As Pfizer held its big conference call with analysts this morning, the New York Daily News was reporting on the company's job cuts and plant closure in Manhattan and Brooklyn. At issue: a $10 million tax-break package the drug maker got in return for creating new jobs in New York. Pfizer was supposed to be on the hook for boosting employment to 8,659 from 5,735.

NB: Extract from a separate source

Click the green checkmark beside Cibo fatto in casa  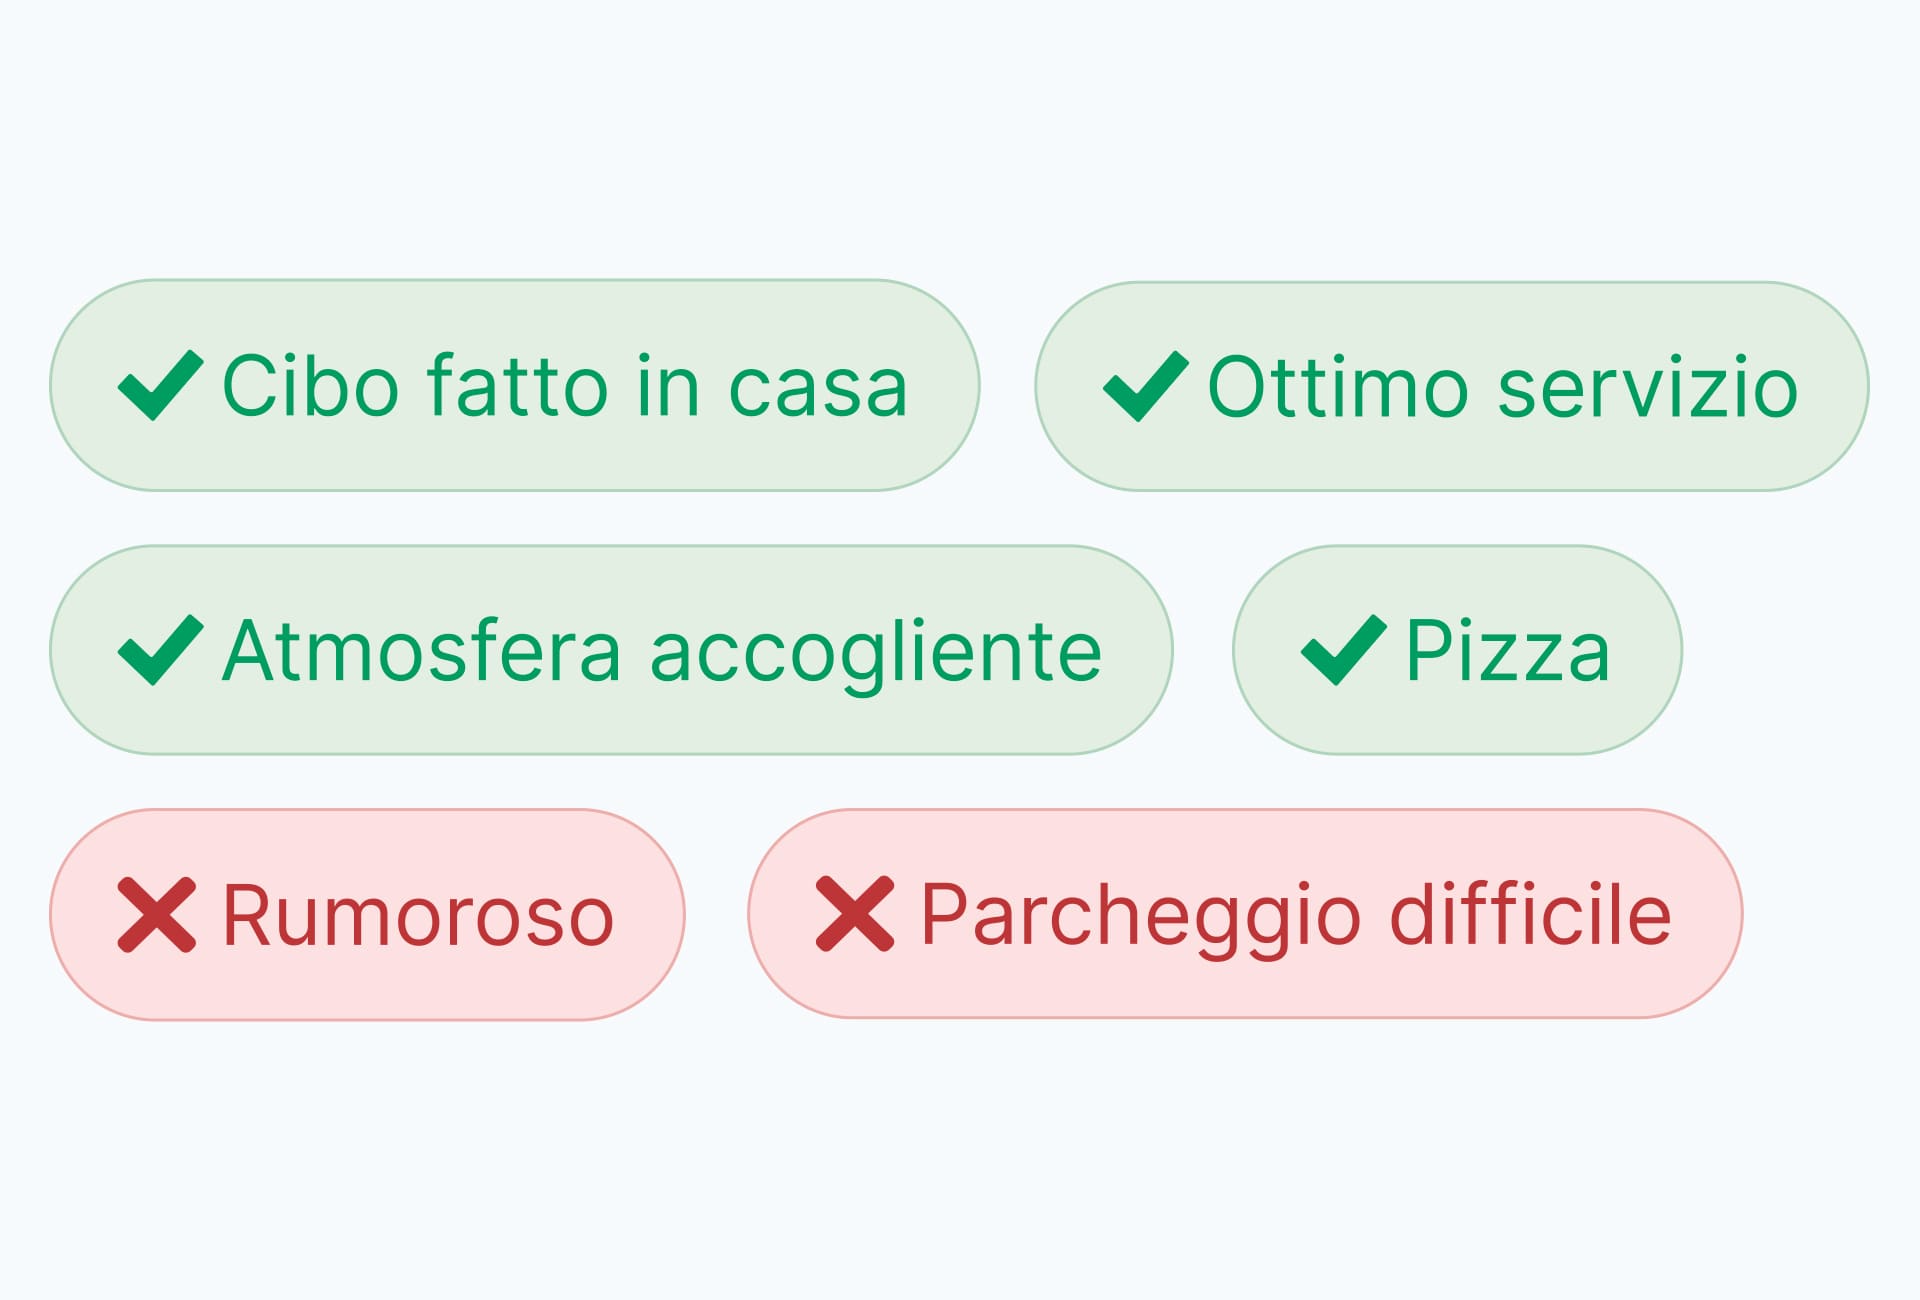(160, 386)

In 2004, the first year of the agreement, Pfizer was supposed to create 1,000 jobs. Tally: 199. And that was the net after Pfizer moved 1,000 jobs in from out of state and then cut other workers. Of course we all know that more job cuts have followed. The company is shutting down its historic Brooklyn plant; by the time the last workers there are laid off, the company may even have fewer employees than when the tax deal began.

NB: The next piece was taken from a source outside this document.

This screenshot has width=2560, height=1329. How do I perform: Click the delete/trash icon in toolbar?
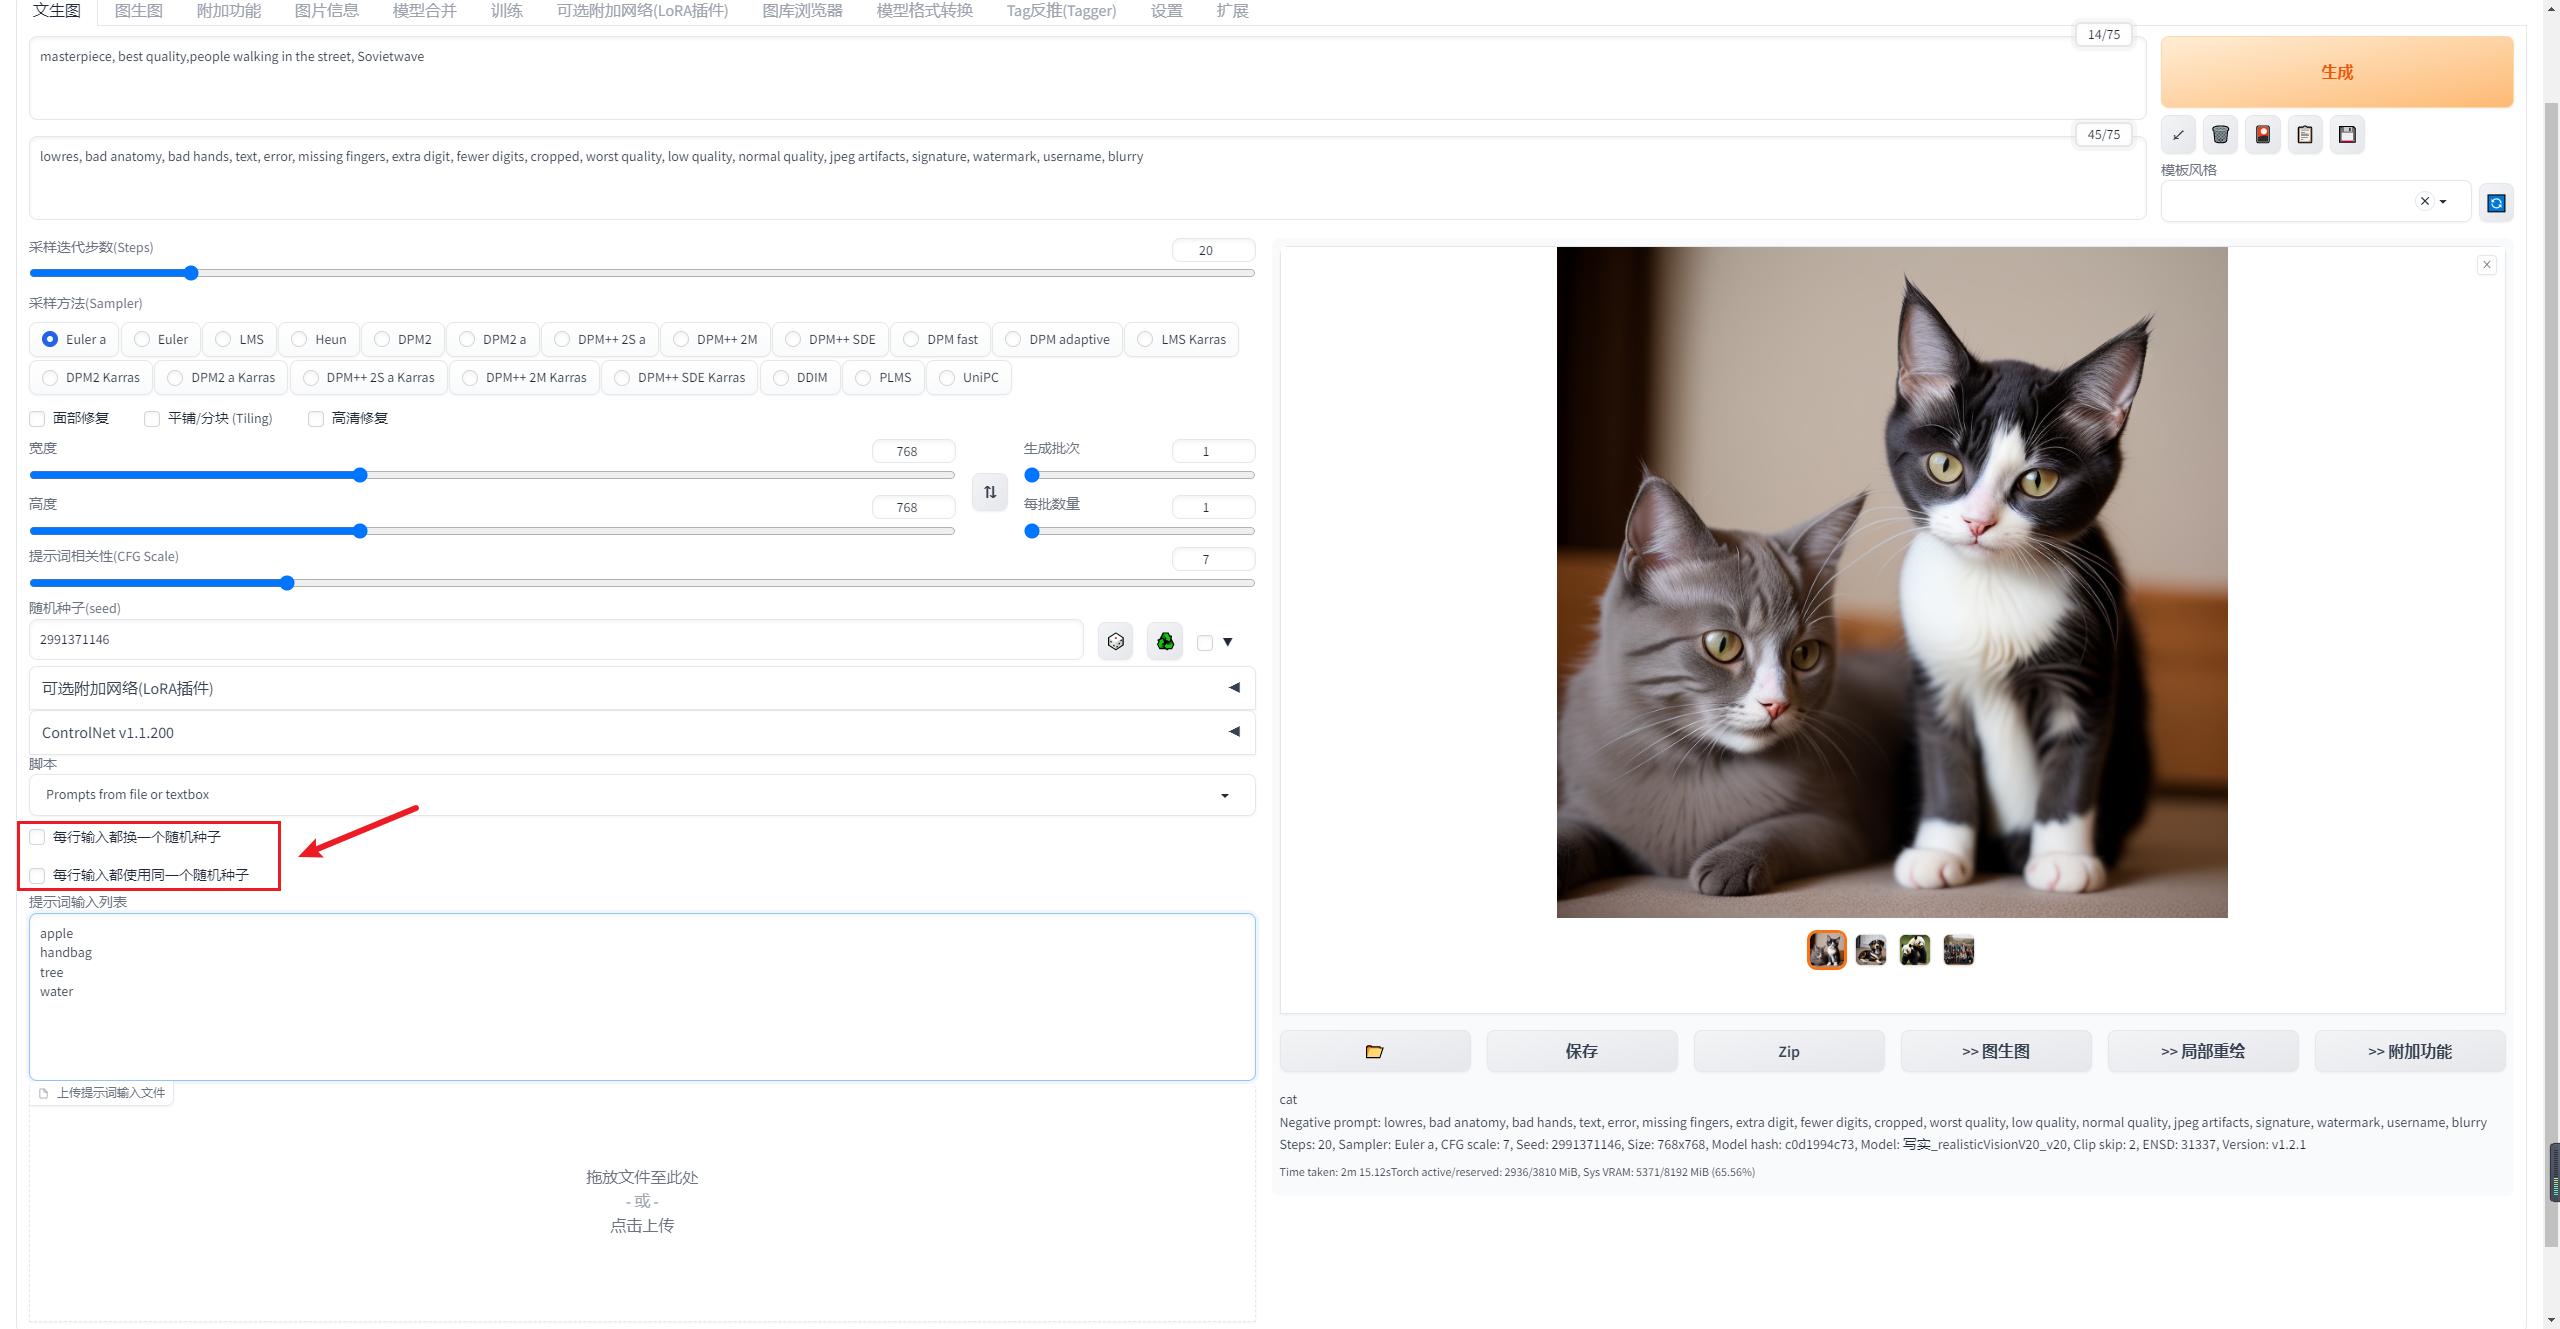(2220, 134)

Pfizer did notify the city last September that it wouldn't be meeting its job-growth goals. The city suspended the tax deal. But too late--Pfizer had already received almost all the tax breaks.
Meanwhile, about that conference call: As expected, the company didn't reveal any earth-shatteringly new strategies. It's eyeing global markets for growth and concentrating on cutting more costs via outsourced manufacturing and real estate cutbacks. It will also continue leaning hard on its fastest-growing meds such as Geodon and Lyrica. We'll have more tomorrow.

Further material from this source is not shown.